You’d think those statistics would have just about every housing analyst grinning broadly, and many are, but most decidedly are not.
Where others see signs of continuing improvement, these less upbeat observers see causes – many of them – for continuing concern. Their major worries:
- Although foreclosures have declined, they remain elevated and significantly so.
- Rising prices have lifted many homeowners above the negative equity line, but 11 million remain underwater.
- The economic recovery still isn’t generating job growth at high enough levels to fuel a strong home-buying surge.
- First-time buyers, an essential component of a housing recovery, remain pretty much missing in action, sidelined by weak job growth and the tight underwriting guidelines of mortgage lenders. Housing gains thus far have been driven almost entirely by institutional investors and cash buyers. One indicator of this problem: sales of the priciest homes -- $1 million and more – jumped by more than 60 percent last year while sales of homes priced at $100,000 or below – first-time buyer territory – declined by 17 percent, according to the National Association of Realtors. (NAR).

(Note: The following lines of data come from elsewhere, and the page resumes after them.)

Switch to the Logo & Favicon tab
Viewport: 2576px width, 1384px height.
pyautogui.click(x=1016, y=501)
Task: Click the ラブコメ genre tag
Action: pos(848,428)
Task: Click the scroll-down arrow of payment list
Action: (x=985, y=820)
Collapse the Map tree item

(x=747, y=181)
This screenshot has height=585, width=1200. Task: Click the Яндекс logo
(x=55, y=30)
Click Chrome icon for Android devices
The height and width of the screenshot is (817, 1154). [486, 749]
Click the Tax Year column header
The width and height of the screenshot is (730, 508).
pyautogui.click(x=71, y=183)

- Existing sales, new home sales and pending sales all declined in December, suggesting that the housing recovery may be slowing.
A Good Market, But….
“It’s a good housing market in the sense that mortgage rates are very low and prices have come down to normal levels, so yes, it’s a good time to buy if nothing bad happens,” economist Robert Shiller, co-founder of the closely-watched Case-Shiller home price index, said in a recent interview with Bloomberg Television. “But it’s also a very bad housing market in that most of the mortgages are being supported by the government, and we have the Fed and this buying program. It’s a very abnormal market. There’s a lot of uncertainty going forward,” he said.
With economic growth still restrained , job creation still less than robust, and multiple threats to the recovery ahead, Shiller added, “I think we’re pretty far from irrational exuberance – maybe 50 years away.”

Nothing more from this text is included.